Judicial Watch: Justice Department Records Show Special Counsel Durham’s FY 2022 Budget over $8.5 Million
(Washington, DC) – Judicial Watch announced today that after 16 months, it has finally received 3 pages of budget records from the U.S Department of Justice (DOJ) concerning the operations of the Office of Special Counsel John Durham that show its fiscal year 2022 budget was over $8.5 million.
The document production comes in the March 2022 Freedom of Information Act (FOIA) lawsuit filed by Judicial Watch after the DOJ failed to respond to an August 2021, request for records of communication between Special Counsel John Durham and Attorney General Merrick Garland, and all budget records related to the operations of the office of Special Counsel (Judicial Watch, Inc. v. U.S. Department of Justice (No. 1:22-cv-00734)).

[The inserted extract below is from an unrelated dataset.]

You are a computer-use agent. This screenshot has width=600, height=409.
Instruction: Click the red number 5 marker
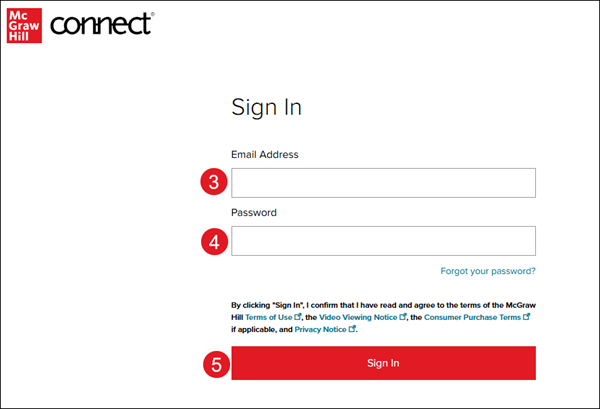[x=211, y=363]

Durham was appointed to serve as Special Counsel for the Department of Justice on October 19, 2020:
The Special Counsel is authorized to investigate whether any federal official, employee, or any other person or entity violated the law in connection with the intelligence, counter-intelligence, or law-enforcement activities directed at the 2016 presidential campaigns, individuals associated with those campaigns, and individuals associated with the administration of President Donald J. Trump, including but not limited to Crossfire Hurricane and the investigation of Special Counsel Robert S. Mueller, Ill.

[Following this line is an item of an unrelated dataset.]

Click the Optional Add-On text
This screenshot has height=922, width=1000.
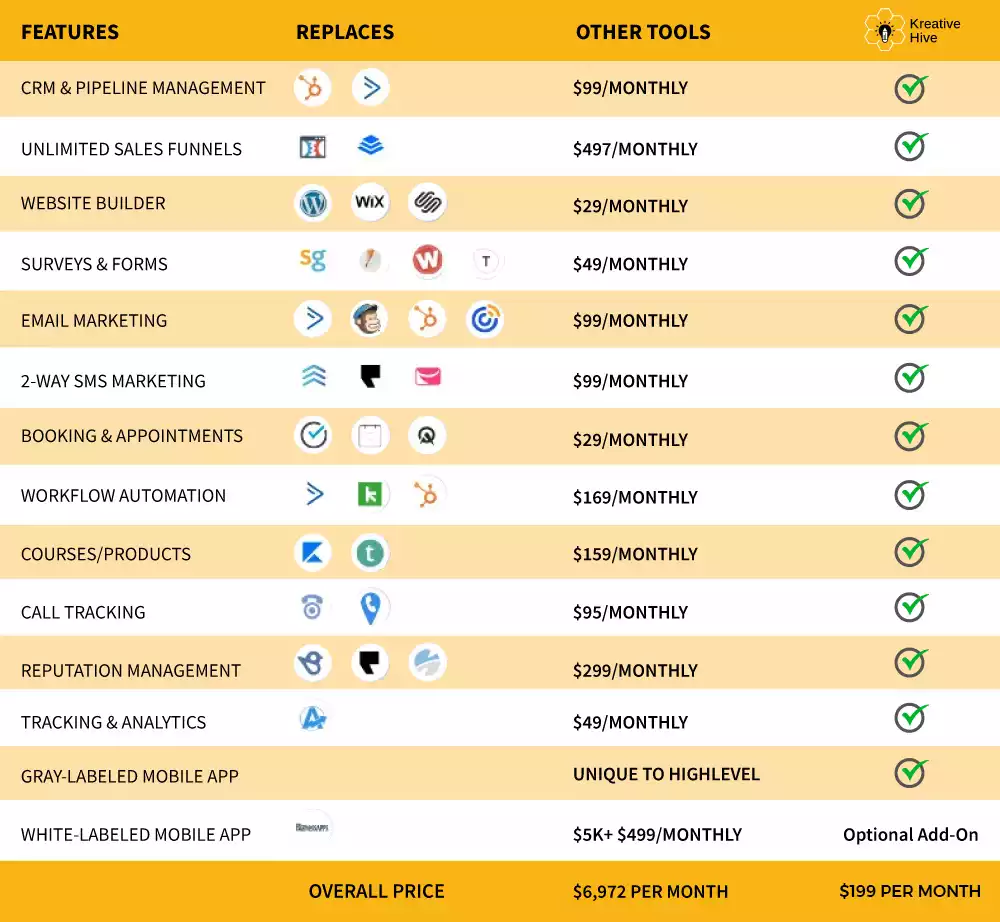click(x=910, y=834)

The Department of Justice initially produced budget records responsive to the Judicial Watch lawsuit on June 3, 2022, but redacted the actual budget numbers. Judicial Watch challenged the withheld information, and the DOJ now has re-released the documents without the redactions.

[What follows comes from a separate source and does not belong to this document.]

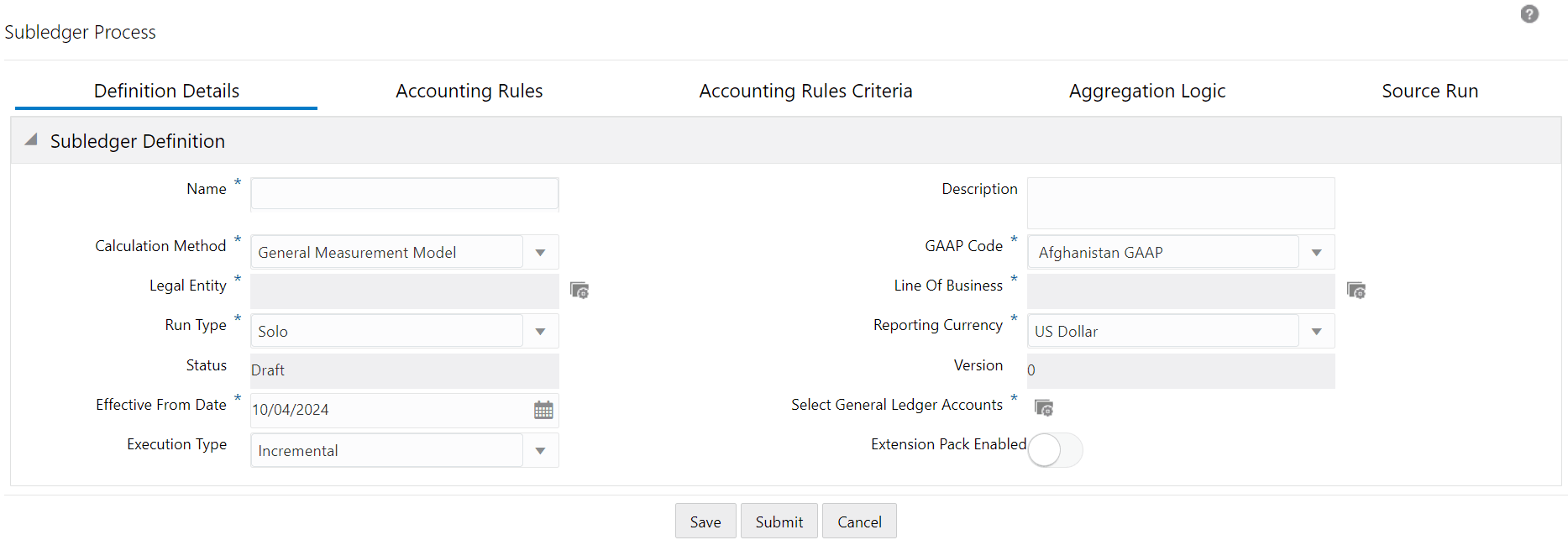Collapse the Subledger Definition section
Viewport: 1568px width, 540px height.
(31, 140)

The supplemental response includes an unredacted June 30, 2021, memo from Assistant Attorney General Lee Lofthus to Attorney General Garland with the subject line “Fiscal Year 2022 Special Counsel’s Office Budget Request,” showing a previously withheld estimated budget of $8,627,629.
Attached is the John Durham Special Counsel Office Fiscal Year (FY) 2022 budget plan. The Justice Management Division has completed its review under 28 C.F.R. 600.8(a)(1). The FY 2022 budget estimate is $4,463,525 which, after Office of Management and Budget technical adjustments for the mandatory sequester, totals $4,209,104 in available operational funds. [Emphasis supplied for previously redacted numbers]
In a line-item breakout of costs for FY 2022 attached to the memo, DOJ has now released figures indicating that total income paid to “Full Time Permanent” personnel, including benefits, was $1,874,193. Non-reimbursable costs totaled $2,334,911, for costs such as travel ($457,207), rent ($306,350), and “Other Contractual Services” ($1,297,054). The budget also indicates there was one direct position, 11 “Reimbursable Detailees” and three “Non-Reimbursable Investigative Staff,” for a total of 15 personnel. [Emphasis supplied for previously redacted numbers]
“Special Counsel Durham has spent millions in tax dollars to investigate the worst government corruption scandal in American history – the abuse of Trump – to little good end,” said Judicial Watch President Tom Fitton. “That we had to file a federal lawsuit to get basic budget information about this historic investigation speaks volumes. And that the Garland DOJ is still hiding documents adds to the scandal.”